SOURCE DOCUMENT:

════

I could have become upset, angry, confused and so I could have left the school and discontinued my practice. But I did not.

Kongzi (Confucius) once said – or perhaps he said it more than once! – that “Failure is the mother of success.” He also said, “If you make a mistake and do not correct it, this is called a mistake.”

Do not be too young or narrow-minded to understand the value, purpose and power of philosophy!

To quote Laozi (the founder of Daoism):  “Anything great is long in the making.” So do not be in a hurry!  Life passes by all-too-quickly and the daily routine is all-too-often saturated in the belief that one has to move fast, keep to deadlines and keep pace with everyone.

Training is your time. Your time to find yourself whilst getting to know yourself and understand yourself so…savour every moment – good and bad – and eventually you will eliminate good and bad for they, too, are simply illusion.

It is true, that one can gauge one’s effectiveness – one’s level of skill – by putting your skills to use when under some degree of pressure. Some achieve this by free-fighting but then nine times out of ten one’s skill goes out the nearest window and the fight is reduced to luck or techniques that are not a part of the actual discipline but, instead, are apart from the actual discipline. What a waste of time! Entertaining for the audience but more and mere illusion for the fighter.

Within my Academy there is no sparring. Why? Because sparring suggests an exchange and trade of blows (fighting) and there is no fighting in my discipline. Only winning. Efficient, assertive and controlled winning. At my academy we practice CONstructively not DEstructively.

(As an aside, if I thought for one moment that our national health system was equipped knowledge-wise and ability-wise to deal with injuries sustained from martial arts practice then perhaps I would think differently, but personal experience tells me otherwise!)

Within my Academy the testing ground for your skill, technique and level of ability is the grading. This. if nowhere else, is where we introduce and utilize the pressure concept.

But look a little deeper and you will see that the grading concept is also and actually within each and every lesson you attend – and each and every day of your life…until your lessons and your life inevitably merge.

This is then the meaning of Martial Arts as a Way of life. Of life, to life, in life and for life.

So one may look upon each training session and each day as being a conceptual grading. In this way you may wish to call it one’s very own CPD – to use a modern-day abbreviation. (CPD stands for “Continuous Professional Development” and this is becoming standard procedure within many big companies, the NHS being one example.)

When I was at High School a concept entitled “Continuous Assessment” (CA) was introduced whereby a strict monitoring of one’s three-year coursework would be a part of your final exam result.

This made perfect sense to me – what I could not understand was why it had taken “the system” so long to think of it!  I had already been shouting “Continuous Assessment” for a number of years!

════

GIVEN PROBLEM:
Quote everything in the passage on martial arts training from "(As an aside, if" down to "and for life.", word for word.

════

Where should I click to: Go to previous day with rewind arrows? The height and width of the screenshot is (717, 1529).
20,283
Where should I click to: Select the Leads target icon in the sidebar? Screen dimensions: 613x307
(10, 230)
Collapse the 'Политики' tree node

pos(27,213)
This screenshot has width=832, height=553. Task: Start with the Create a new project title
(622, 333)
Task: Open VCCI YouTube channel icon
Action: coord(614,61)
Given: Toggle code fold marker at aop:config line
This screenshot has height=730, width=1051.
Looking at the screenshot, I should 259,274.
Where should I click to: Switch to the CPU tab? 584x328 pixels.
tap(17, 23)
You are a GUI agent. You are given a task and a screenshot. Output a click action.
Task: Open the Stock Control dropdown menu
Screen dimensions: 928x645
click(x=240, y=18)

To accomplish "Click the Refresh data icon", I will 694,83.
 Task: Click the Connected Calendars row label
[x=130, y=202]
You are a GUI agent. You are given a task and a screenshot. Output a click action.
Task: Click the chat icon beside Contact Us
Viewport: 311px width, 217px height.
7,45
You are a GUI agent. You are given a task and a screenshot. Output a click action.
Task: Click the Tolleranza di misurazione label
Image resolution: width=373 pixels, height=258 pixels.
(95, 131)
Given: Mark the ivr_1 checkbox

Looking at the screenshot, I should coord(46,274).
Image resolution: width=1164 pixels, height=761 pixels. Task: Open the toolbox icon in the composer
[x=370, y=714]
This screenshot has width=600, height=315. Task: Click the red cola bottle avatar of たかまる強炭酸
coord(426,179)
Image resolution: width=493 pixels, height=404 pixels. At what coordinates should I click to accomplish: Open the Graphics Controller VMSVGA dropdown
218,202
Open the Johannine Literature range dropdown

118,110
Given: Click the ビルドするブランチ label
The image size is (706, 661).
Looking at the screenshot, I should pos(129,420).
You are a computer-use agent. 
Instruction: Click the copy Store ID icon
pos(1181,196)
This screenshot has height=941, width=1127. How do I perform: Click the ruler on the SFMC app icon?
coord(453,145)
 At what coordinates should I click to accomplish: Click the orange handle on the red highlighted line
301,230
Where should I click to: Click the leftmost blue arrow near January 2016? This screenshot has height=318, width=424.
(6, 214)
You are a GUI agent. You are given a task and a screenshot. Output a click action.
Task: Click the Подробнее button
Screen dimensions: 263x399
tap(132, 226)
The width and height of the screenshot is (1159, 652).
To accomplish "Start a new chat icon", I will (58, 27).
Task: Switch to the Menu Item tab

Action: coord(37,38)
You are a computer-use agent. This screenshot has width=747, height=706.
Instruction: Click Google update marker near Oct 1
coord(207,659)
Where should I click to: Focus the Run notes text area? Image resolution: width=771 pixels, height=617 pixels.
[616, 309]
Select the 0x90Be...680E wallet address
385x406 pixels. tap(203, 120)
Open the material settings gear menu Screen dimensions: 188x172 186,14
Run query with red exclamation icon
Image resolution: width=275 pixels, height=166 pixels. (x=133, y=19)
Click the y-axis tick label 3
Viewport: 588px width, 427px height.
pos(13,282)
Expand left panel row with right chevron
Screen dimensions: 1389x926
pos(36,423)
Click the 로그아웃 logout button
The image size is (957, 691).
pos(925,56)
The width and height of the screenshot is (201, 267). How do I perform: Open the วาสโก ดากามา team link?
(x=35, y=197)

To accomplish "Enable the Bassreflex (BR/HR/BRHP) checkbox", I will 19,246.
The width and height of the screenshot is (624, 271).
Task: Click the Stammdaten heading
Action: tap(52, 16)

════

EXPECTED ANSWER:
(As an aside, if I thought for one moment that our national health system was equipped knowledge-wise and ability-wise to deal with injuries sustained from martial arts practice then perhaps I would think differently, but personal experience tells me otherwise!)

Within my Academy the testing ground for your skill, technique and level of ability is the grading. This. if nowhere else, is where we introduce and utilize the pressure concept.

But look a little deeper and you will see that the grading concept is also and actually within each and every lesson you attend – and each and every day of your life…until your lessons and your life inevitably merge.

This is then the meaning of Martial Arts as a Way of life. Of life, to life, in life and for life.